22世紀の民主主義 (2023/4/24)

文字数 848文字

2022年7月15日 初版第1刷発行 2023年2月13日 初版第8刷発行
著者:成田悠輔
SB新書



直近の国政補選、地方選挙に接し、もはや何も感慨を持てないほどのシステム劣化を感じている。
地方選挙では複数立候補者がいないための無選挙がかなり多いこと、そもそも選挙に行かない有権者という人間が多いこと、そして最悪なのが選挙結果をもって「民意が反映された」と結論づける政党、メディアの胡散臭さに、何度も経験した無力感に吐き気さえ覚える。
民主主義の根幹であると称される「選挙」、そこで何が審判されるのかも不明のままに候補者名を記入して義務を果たしたとする民主主義がもはや名前だけのものであり、機能していないこは今更ながらであるが、本書はそんな悩める良識人の鬱積に微かな希望の灯を点してくれる。

サブタイトル 《 選挙はアルゴリズムになり、政治家はネコになる 》 の意味が最後まで読むと判る仕掛けになっている。
そこに至る過程で、現行民主主義に関する「故障」、「闘争」、「逃走」を考察し「構想」に辿り着くスタイルになっているが、著者が最初から言い訳しているように、本作での主張は何も目新しものではなく、著者自身も政治学の専門家ではないことから、ある種の預言として受け取っておくことが肝要だろう。

ポイントは人工頭脳による膨大なデータ収集と解析からなるという、「無意識民主主義」構想に尽きる。直接は見えない民意をさまざまなセンサーから読み取ってその平均やアンサンブルを取るという前提の今話題のAI仕様である。

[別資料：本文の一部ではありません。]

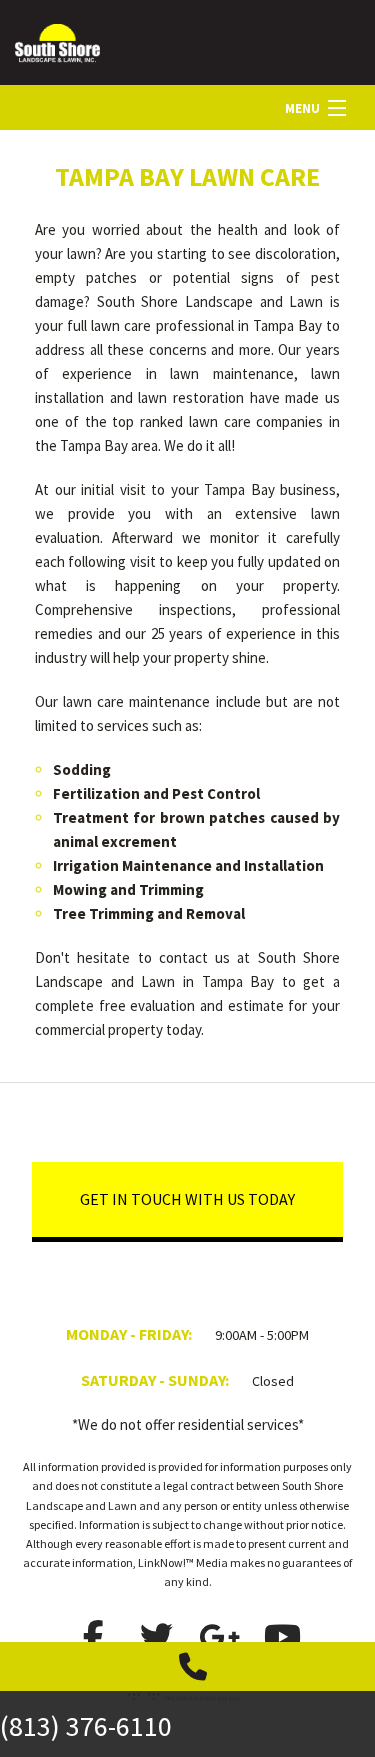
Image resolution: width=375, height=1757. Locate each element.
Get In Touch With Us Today (187, 1199)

ここでタイトルになっている【22世紀】の重さに気づく。
これは何世代かを経て実現する可能性のある理想の政治形態としての「無意識民主主義」を論じていることに気づく。
100年後のことはわからない、鎌倉時代の侍たちが現在の民主主義を想像できなかったと同じように、僕にもアルゴリズムによる民主主義を想像することが難しい。
それでも、こんな政治形態がくることに望みをつなぎたいという思いは強い、今の民主主義の無能を思えば。